I updated to arrow v11.0.0.2 yesterday and noticed that the identical workflows are loading files 50-60x slower.
A benchmark are selectively choosing 200 columns from a (3400 rows x 16000 column dataset, each column containing two text attributes)
~300ms with 9.0.0
~17000ms using v11.0.0.2.
If I save the file I read from v9 saving with v11, then re-read with v11, it's the same , ~17 seconds
On the mac (M1 10-core) it's about 12 seconds.
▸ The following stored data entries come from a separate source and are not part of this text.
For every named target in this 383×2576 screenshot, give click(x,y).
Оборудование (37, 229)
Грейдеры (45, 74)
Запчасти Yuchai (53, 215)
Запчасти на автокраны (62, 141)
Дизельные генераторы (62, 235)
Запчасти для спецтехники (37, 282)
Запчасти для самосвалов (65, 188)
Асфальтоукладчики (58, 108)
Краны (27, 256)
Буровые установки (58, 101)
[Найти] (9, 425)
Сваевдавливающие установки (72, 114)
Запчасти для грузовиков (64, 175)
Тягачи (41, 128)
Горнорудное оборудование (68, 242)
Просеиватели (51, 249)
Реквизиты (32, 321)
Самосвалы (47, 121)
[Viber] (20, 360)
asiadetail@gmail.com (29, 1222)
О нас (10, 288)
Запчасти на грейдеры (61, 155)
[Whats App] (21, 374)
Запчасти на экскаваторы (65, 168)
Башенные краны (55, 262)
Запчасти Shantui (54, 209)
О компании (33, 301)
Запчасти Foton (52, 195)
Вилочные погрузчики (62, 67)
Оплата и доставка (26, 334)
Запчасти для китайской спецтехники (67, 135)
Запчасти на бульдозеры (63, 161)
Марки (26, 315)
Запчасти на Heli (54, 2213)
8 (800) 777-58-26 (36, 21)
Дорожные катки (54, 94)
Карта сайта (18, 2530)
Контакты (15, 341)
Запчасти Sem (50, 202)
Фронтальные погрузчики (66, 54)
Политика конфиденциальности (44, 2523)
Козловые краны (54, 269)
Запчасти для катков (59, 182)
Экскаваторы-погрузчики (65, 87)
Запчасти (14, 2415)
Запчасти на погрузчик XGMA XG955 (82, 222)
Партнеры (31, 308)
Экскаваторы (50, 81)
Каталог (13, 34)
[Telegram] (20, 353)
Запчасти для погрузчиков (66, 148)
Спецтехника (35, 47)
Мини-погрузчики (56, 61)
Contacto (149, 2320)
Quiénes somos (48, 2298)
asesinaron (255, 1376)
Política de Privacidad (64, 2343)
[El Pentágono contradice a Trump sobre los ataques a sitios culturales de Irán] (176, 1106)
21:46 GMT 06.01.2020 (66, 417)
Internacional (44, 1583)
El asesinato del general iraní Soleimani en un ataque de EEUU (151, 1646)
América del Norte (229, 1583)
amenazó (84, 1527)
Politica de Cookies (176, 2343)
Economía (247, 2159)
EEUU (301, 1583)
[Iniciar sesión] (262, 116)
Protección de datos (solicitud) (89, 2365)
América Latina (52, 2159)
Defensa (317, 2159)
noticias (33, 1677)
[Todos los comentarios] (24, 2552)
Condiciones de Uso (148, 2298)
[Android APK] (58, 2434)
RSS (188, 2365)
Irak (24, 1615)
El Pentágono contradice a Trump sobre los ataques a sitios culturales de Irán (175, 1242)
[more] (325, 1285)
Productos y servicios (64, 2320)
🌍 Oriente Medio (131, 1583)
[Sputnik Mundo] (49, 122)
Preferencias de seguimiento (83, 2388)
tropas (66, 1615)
I understand there are some significant changes under the hood with c++ under the v10 updates but based on the update notes no action would be required for doing anything fancy with ubuntu (I have gcc v9.4) or mac (clang v13).
Any idea what's going on? We store thousands of parquet files so wondering if we should avoid >= v11.
Sorry if this is mislabeled as a bug, but it seems like one to me as I havent changed anything else but systems meet the requirements.
library(arrow)
library(microbenchmark)
# fake data, 3500x16000 with attributes
test_data <- as.data.frame(
lapply(setNames(1:16000, paste0("col", 1:16000)), function(x) {
col <- sample(c(1:5, NA), 3500, replace = TRUE)
levels(col) <- paste("level", 1:4)
attr(col, "text") <- "test question text"
col
})
)
# write out the file somewhere
file <- "~/Desktop/test_data_v9.parquet"
### using arrow 9.0.0
packageVersion('arrow')
arrow::write_parquet(test_data, file)
### benchmark
microbenchmark::microbenchmark(
arrow::read_parquet(file, col_select = 1:200), times = 10
)
### NOW SWITCH to arrow 11.0.0.2 just from the 9.0.0 data
packageVersion('arrow')
microbenchmark::microbenchmark(
arrow::read_parquet(file, col_select = 1:200), times = 10
)
### now re-create, save, re-read using all v11
packageVersion('arrow')
file2 <- "~/Desktop/test_data_v11.parquet"
arrow::write_parquet(test_data, file2)
### benchmark
microbenchmark::microbenchmark(
arrow::read_parquet(file2, col_select = 1:200), times = 10
)